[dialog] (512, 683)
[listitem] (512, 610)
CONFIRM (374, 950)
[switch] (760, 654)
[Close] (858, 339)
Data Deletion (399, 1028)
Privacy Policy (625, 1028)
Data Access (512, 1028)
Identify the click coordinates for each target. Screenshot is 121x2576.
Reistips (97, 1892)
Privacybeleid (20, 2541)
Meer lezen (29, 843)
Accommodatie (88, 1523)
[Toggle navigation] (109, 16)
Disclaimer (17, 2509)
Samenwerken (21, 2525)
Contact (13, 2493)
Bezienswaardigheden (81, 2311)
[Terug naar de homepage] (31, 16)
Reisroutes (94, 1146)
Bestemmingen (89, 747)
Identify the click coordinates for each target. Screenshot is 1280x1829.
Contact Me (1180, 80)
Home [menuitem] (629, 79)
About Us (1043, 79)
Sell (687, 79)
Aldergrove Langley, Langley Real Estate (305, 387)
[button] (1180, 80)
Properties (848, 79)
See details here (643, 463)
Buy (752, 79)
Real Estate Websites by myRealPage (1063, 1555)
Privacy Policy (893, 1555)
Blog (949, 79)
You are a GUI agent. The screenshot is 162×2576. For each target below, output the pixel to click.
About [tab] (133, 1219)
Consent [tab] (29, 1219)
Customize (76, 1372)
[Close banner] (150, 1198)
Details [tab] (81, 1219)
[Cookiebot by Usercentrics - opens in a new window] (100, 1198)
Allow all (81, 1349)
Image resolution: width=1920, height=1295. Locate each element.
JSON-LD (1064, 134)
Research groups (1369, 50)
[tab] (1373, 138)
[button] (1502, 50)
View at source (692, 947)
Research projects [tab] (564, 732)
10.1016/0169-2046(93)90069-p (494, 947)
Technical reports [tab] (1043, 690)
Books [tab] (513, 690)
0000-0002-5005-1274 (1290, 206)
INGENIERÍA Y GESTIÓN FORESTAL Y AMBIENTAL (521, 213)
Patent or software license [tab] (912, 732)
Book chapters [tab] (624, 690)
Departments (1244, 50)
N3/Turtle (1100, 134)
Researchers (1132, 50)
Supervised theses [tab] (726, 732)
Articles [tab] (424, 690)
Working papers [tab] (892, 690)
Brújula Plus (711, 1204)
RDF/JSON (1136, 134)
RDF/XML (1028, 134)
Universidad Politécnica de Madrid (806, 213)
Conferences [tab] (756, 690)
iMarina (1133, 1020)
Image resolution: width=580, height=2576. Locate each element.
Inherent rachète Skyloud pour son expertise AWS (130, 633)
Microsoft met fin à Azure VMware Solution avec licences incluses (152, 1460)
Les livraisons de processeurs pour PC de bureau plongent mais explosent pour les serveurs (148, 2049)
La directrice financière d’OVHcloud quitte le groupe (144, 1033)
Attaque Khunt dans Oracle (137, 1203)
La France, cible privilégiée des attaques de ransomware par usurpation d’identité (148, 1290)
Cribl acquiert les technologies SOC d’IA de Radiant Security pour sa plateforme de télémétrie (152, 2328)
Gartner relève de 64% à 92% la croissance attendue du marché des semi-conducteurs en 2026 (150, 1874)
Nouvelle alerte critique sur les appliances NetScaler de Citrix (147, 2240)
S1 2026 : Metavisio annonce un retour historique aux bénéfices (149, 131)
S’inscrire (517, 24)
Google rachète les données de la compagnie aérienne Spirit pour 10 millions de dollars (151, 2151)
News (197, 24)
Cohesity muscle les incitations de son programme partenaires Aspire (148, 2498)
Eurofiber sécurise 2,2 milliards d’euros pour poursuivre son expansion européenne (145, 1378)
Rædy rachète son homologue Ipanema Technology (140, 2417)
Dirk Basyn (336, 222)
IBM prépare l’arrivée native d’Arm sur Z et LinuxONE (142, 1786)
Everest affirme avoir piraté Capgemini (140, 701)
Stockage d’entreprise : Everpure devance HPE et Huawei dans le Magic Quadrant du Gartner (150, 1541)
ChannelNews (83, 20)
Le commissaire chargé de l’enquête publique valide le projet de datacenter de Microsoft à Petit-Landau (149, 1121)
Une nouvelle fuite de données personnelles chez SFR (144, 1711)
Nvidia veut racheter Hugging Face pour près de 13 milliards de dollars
• • •
● WHAT YOU HAVE TO DO
Please copy out each entry exactly as it appears above.

● EXERCISE ANSWER
[dialog] (512, 683)
[listitem] (512, 610)
CONFIRM (374, 950)
[switch] (760, 654)
[Close] (858, 339)
Data Deletion (399, 1028)
Privacy Policy (625, 1028)
Data Access (512, 1028)
Identify the click coordinates for each target. Screenshot is 121x2576.
Reistips (97, 1892)
Privacybeleid (20, 2541)
Meer lezen (29, 843)
Accommodatie (88, 1523)
[Toggle navigation] (109, 16)
Disclaimer (17, 2509)
Samenwerken (21, 2525)
Contact (13, 2493)
Bezienswaardigheden (81, 2311)
[Terug naar de homepage] (31, 16)
Reisroutes (94, 1146)
Bestemmingen (89, 747)
Identify the click coordinates for each target. Screenshot is 1280x1829.
Contact Me (1180, 80)
Home [menuitem] (629, 79)
About Us (1043, 79)
Sell (687, 79)
Aldergrove Langley, Langley Real Estate (305, 387)
[button] (1180, 80)
Properties (848, 79)
See details here (643, 463)
Buy (752, 79)
Real Estate Websites by myRealPage (1063, 1555)
Privacy Policy (893, 1555)
Blog (949, 79)
You are a GUI agent. The screenshot is 162×2576. For each target below, output the pixel to click.
About [tab] (133, 1219)
Consent [tab] (29, 1219)
Customize (76, 1372)
[Close banner] (150, 1198)
Details [tab] (81, 1219)
[Cookiebot by Usercentrics - opens in a new window] (100, 1198)
Allow all (81, 1349)
Image resolution: width=1920, height=1295. Locate each element.
JSON-LD (1064, 134)
Research groups (1369, 50)
[tab] (1373, 138)
[button] (1502, 50)
View at source (692, 947)
Research projects [tab] (564, 732)
10.1016/0169-2046(93)90069-p (494, 947)
Technical reports [tab] (1043, 690)
Books [tab] (513, 690)
0000-0002-5005-1274 (1290, 206)
INGENIERÍA Y GESTIÓN FORESTAL Y AMBIENTAL (521, 213)
Patent or software license [tab] (912, 732)
Book chapters [tab] (624, 690)
Departments (1244, 50)
N3/Turtle (1100, 134)
Researchers (1132, 50)
Supervised theses [tab] (726, 732)
Articles [tab] (424, 690)
Working papers [tab] (892, 690)
Brújula Plus (711, 1204)
RDF/JSON (1136, 134)
RDF/XML (1028, 134)
Universidad Politécnica de Madrid (806, 213)
Conferences [tab] (756, 690)
iMarina (1133, 1020)
Image resolution: width=580, height=2576. Locate each element.
Inherent rachète Skyloud pour son expertise AWS (130, 633)
Microsoft met fin à Azure VMware Solution avec licences incluses (152, 1460)
Les livraisons de processeurs pour PC de bureau plongent mais explosent pour les serveurs (148, 2049)
La directrice financière d’OVHcloud quitte le groupe (144, 1033)
Attaque Khunt dans Oracle (137, 1203)
La France, cible privilégiée des attaques de ransomware par usurpation d’identité (148, 1290)
Cribl acquiert les technologies SOC d’IA de Radiant Security pour sa plateforme de télémétrie (152, 2328)
Gartner relève de 64% à 92% la croissance attendue du marché des semi-conducteurs en 2026 (150, 1874)
Nouvelle alerte critique sur les appliances NetScaler de Citrix (147, 2240)
S1 2026 : Metavisio annonce un retour historique aux bénéfices (149, 131)
S’inscrire (517, 24)
Google rachète les données de la compagnie aérienne Spirit pour 10 millions de dollars (151, 2151)
News (197, 24)
Cohesity muscle les incitations de son programme partenaires Aspire (148, 2498)
Eurofiber sécurise 2,2 milliards d’euros pour poursuivre son expansion européenne (145, 1378)
Rædy rachète son homologue Ipanema Technology (140, 2417)
Dirk Basyn (336, 222)
IBM prépare l’arrivée native d’Arm sur Z et LinuxONE (142, 1786)
Everest affirme avoir piraté Capgemini (140, 701)
Stockage d’entreprise : Everpure devance HPE et Huawei dans le Magic Quadrant du Gartner (150, 1541)
ChannelNews (83, 20)
Le commissaire chargé de l’enquête publique valide le projet de datacenter de Microsoft à Petit-Landau (149, 1121)
Une nouvelle fuite de données personnelles chez SFR (144, 1711)
Nvidia veut racheter Hugging Face pour près de 13 milliards de dollars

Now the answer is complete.